Are you thinking of something like the following?

  1. Define serializable test cases (input and output)
  2. Write a test program that can test any language based on this.
  3. Profit!

A test program that can test any language is definitely not easy.

If we decide to do this, we'll most likely use stdin/stdout to communicate with the solution. Each language requires an adapter main that takes serialized input from stdin, call the solution with deserialized input, and serialize the output to stdout. The test program can then compare it against the serialized expected output. This is similar to what HackerRank and LeetCode are doing as far as I know.

Some problems:

  1. De/serialization part is tricky to make it idiomatic for all language for every kata. This depends on the problem and the language.
  2. Only serializable input and output can be tested.
  3. Test failure message will be cryptic for non-scalar outputs. Test only knows about the serialized version.
  4. Logs from solutions are gone because the adapter communicates with the test through stdout.
  5. What language should the test program be written in? Each language environments are separate (e.g., container image for JavaScript doesn't have Rust installed).
  6. Takes much longer to test. De/serialization and having multiple executables (assuming the rest of the tests are unit tests which doesn't make sense to me by the way).
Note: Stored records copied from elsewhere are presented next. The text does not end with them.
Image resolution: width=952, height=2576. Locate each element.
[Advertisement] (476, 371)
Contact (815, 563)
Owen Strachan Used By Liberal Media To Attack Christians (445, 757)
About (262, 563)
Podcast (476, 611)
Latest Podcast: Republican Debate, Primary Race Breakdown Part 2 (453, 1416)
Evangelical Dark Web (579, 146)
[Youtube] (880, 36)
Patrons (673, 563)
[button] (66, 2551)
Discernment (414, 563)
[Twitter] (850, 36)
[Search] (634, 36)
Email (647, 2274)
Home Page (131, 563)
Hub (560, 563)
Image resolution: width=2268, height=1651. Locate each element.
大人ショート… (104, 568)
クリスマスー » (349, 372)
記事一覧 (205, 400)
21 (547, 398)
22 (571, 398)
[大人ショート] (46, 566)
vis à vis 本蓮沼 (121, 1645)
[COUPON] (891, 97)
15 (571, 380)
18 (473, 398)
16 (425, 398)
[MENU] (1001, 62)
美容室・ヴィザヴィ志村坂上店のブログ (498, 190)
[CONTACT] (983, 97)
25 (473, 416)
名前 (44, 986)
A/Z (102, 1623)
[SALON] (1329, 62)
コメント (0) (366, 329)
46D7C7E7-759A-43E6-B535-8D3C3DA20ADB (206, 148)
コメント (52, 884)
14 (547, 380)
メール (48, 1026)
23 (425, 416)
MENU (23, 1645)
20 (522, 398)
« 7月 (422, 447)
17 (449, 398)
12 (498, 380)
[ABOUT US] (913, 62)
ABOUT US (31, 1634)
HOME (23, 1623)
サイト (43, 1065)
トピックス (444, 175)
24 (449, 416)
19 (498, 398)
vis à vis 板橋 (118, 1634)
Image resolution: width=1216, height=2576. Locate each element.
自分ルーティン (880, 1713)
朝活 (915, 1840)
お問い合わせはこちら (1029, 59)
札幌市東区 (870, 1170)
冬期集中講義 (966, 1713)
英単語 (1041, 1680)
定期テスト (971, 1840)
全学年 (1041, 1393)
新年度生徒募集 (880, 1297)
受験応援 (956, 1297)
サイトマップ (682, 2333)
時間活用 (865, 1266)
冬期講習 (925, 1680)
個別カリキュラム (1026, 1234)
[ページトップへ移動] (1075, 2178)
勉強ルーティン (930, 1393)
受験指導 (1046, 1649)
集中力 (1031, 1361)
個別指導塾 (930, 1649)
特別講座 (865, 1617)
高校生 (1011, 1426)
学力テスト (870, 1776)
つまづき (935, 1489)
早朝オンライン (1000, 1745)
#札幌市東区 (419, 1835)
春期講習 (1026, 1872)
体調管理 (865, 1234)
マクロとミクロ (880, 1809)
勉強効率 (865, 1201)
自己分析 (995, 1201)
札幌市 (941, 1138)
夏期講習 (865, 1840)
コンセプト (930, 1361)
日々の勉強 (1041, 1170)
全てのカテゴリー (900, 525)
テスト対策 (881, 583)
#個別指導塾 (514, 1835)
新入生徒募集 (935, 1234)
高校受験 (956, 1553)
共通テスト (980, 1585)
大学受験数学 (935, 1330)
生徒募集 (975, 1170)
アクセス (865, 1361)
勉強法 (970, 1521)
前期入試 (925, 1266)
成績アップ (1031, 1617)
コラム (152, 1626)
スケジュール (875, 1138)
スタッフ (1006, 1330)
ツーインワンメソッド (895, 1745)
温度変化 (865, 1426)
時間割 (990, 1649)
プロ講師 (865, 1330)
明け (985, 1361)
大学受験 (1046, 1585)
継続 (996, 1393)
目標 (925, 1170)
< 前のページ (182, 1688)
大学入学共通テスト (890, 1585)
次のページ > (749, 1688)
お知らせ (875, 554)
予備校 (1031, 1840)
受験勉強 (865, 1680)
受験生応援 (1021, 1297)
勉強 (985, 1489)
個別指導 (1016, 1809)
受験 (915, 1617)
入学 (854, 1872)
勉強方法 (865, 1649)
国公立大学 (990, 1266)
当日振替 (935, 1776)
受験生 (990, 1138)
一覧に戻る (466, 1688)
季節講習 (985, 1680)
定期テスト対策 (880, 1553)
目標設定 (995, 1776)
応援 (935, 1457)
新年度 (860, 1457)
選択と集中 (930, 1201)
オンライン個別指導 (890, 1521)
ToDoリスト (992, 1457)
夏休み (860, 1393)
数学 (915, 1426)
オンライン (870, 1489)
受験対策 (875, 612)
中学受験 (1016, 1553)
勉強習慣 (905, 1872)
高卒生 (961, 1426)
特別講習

I think THAT ^ part is easy. I think there's very little excuse to duplicate it or to have differences in it.

It's not excuses, but trade-offs.

Generating scaffolding based on schema is the difficult and problematic part, but it's a separate problem. This is where the language differences come in, aside from adjusting test size for performance reasons.

Not a separate problem at all.

If this is not universally useful or if the authors don't like this, it'll just create another inconsistency within Codewars. I'm also against introducing yet another feature that's not well-supported. For example, I wish Codewars didn't have avatars or clans until it could be properly implemented. I can imagine this feature causing more complaints and I don't think it's worth maintaining. As I wrote before, you can already generate repetitive setup.


I feel like we just disagree fundamentally. I'd encourage differences between languages as long as the tests are covering the same domain.

A language that doesn't affect the way you think about programming, is not worth knowing. -- Alan Perlis

I'm not as extreme, but I want Codewars to be a platform where you can easily play with different languages and learn different ways to think about the same problem.